Biophilic Office Design

It’s a complicated-sounding phrase, but biophilic office design is a simple concept. In short, it refers to the incorporation of things generally found outdoors into office decoration and design.

On the design front, windows, skylights and other such inclusions will allow the maximum amount of natural light into the office. Water is also often included in this type of design. This may be in the form of small ponds, for example, but even better is running water if possible. 

Flora (plant life) may be the most desirable feature, however. Plants improve air quality while simultaneously introducing moisture into dry, recirculated office air. 

The result? Healthier employees who can work to their highest potential and take less sick days. In other words – a more productive workforce.

Biophilic office design has also been shown to improve the mental health of employees. Being around nature is proven to reduce stress while increasing confidence and self-esteem. Naturally, less stressed and more confident employees have both the drive and desire to be as productive as possible.

Color Matters

Beyond branding, most organizations give the color they paint the interior of their buildings very little thought. And many will choose good old white or off-white as it’s neutral and inexpensive. 

Here’s the bad news: White is actually one of the worst colors to paint your office if your aim is to inspire productivity in your employees.
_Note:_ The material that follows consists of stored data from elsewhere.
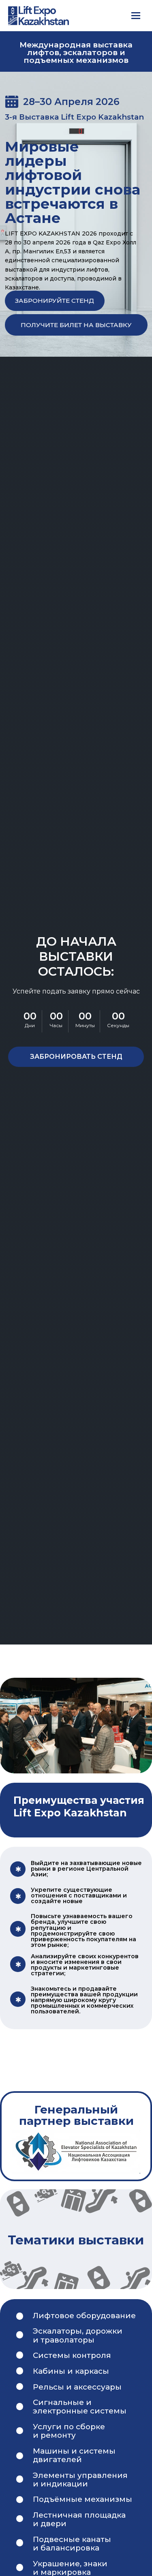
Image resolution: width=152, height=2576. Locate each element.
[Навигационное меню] (136, 15)
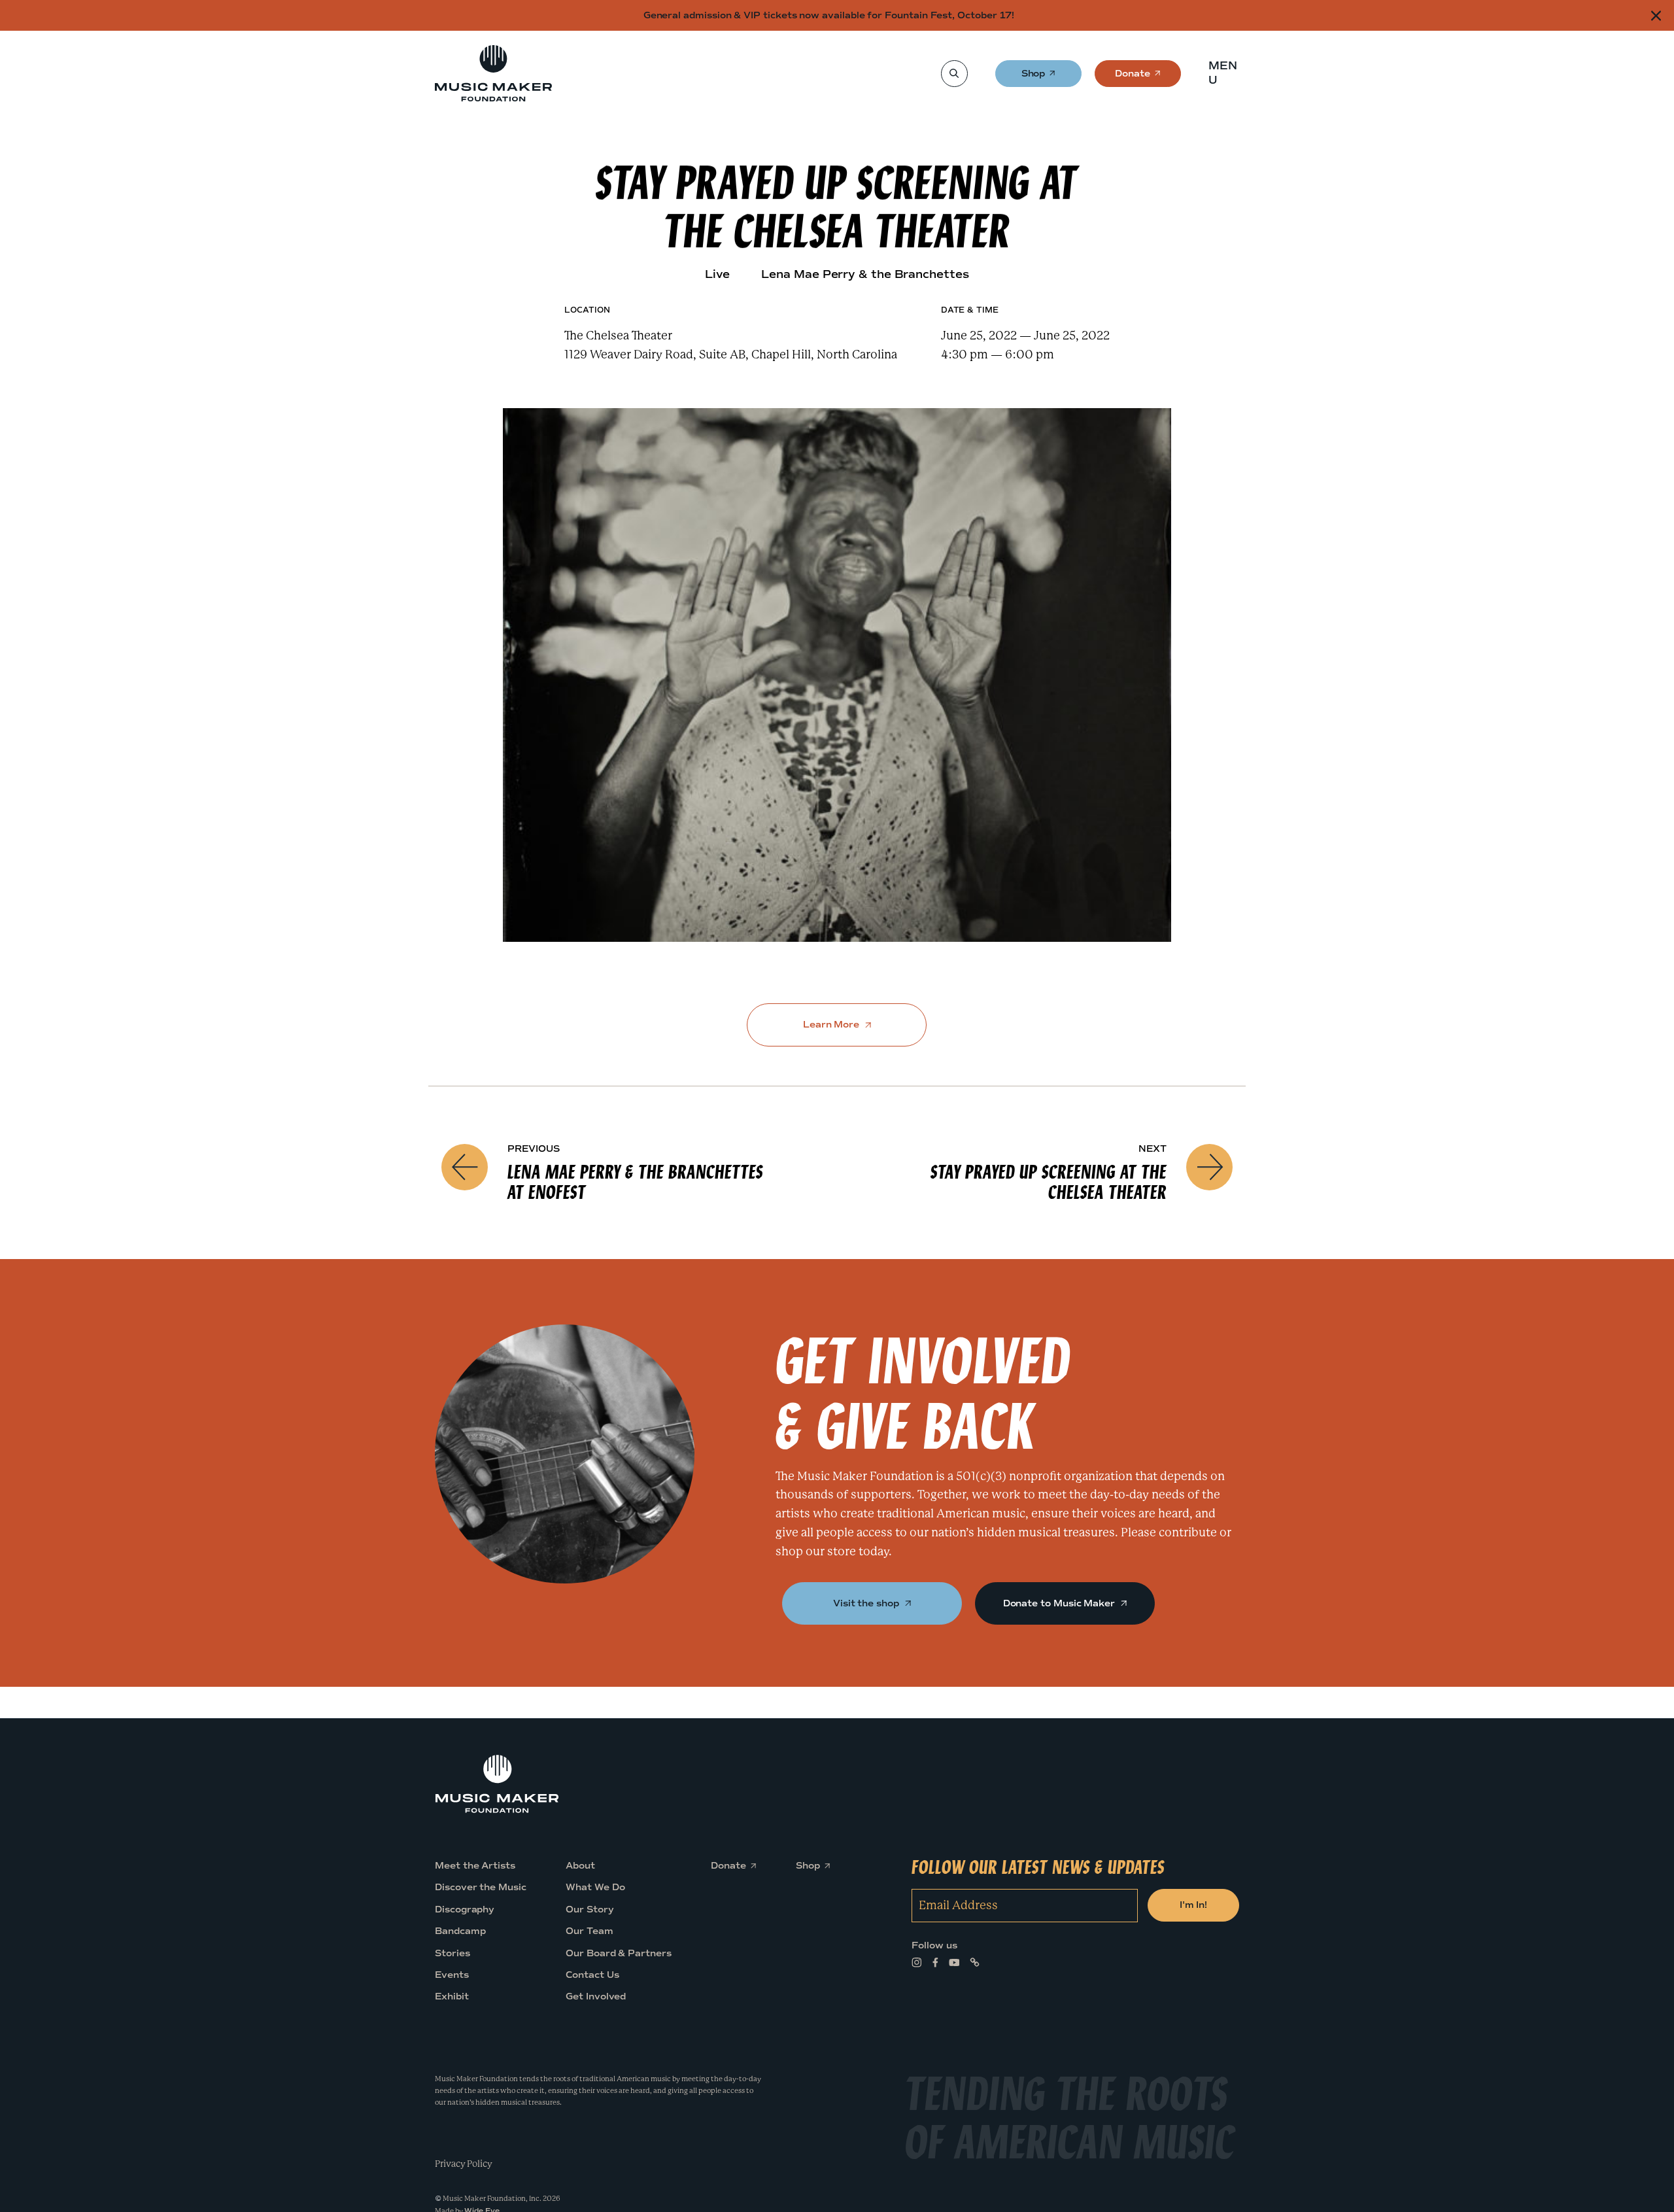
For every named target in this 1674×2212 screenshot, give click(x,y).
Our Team (589, 1931)
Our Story (589, 1909)
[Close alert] (1656, 15)
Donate (1132, 77)
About (580, 1866)
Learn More (832, 1024)
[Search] (953, 73)
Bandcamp (460, 1931)
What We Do (595, 1887)
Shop (1034, 77)
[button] (1227, 73)
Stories (452, 1953)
It’s true. Studies have shown that white tends to increase boredom and reflection on thoughts unrelated to work. Gray has a similarly negative effect. Data suggests red may be good for detail-oriented tasks but reduces analytical thinking. 

Meanwhile, green and blue seem to promote innovation and creativity. So while researchers are careful to say that colors affect different people to differing extents, it’s a safe bet to say you’ll probably want to paint over those white or gray walls when it’s time to remodel.

Smart Tech & Automation

We’ve all heard the phrase ‘work smarter, not harder.’ While doing both is obviously the best course, the former is definitely a great way to quickly increase productivity. 

As a business owner, you can facilitate this with the inclusion of ‘smart tech’ and other types of automation.

Think of a situation where a team needs to meet, and with no other option, it requires an organizer (or all team members) to figure out each person’s schedule to find a time that works for everyone. That’s a lot of time that could be better spent on-task. Now if your software automatically analyzes all schedules and in two seconds flat sets a meeting for Tuesday at 2:30 pm, that’s a win for productivity.

Smart office furniture and fixtures can also increase output. Smart desks can be repositioned for optimum ergonomics. Standing variants can improve focus as well as overall health, and many are equipped with built-in workstations. 

Some smart chairs, meanwhile, can even sense poor posture and automatically adjust. 

Smart lights can be particularly helpful. Adjustable for color and warmth, they can be set for the task at hand and environment, improving efficiency and lowering fatigue and stress.

The Relationship Between Office Design and Productivity Is Clear

You’ve hired an excellent team and provided them with all the tools needed to succeed. To see the best possible results and success for your company, provide the perfect environment for maximum workplace potential.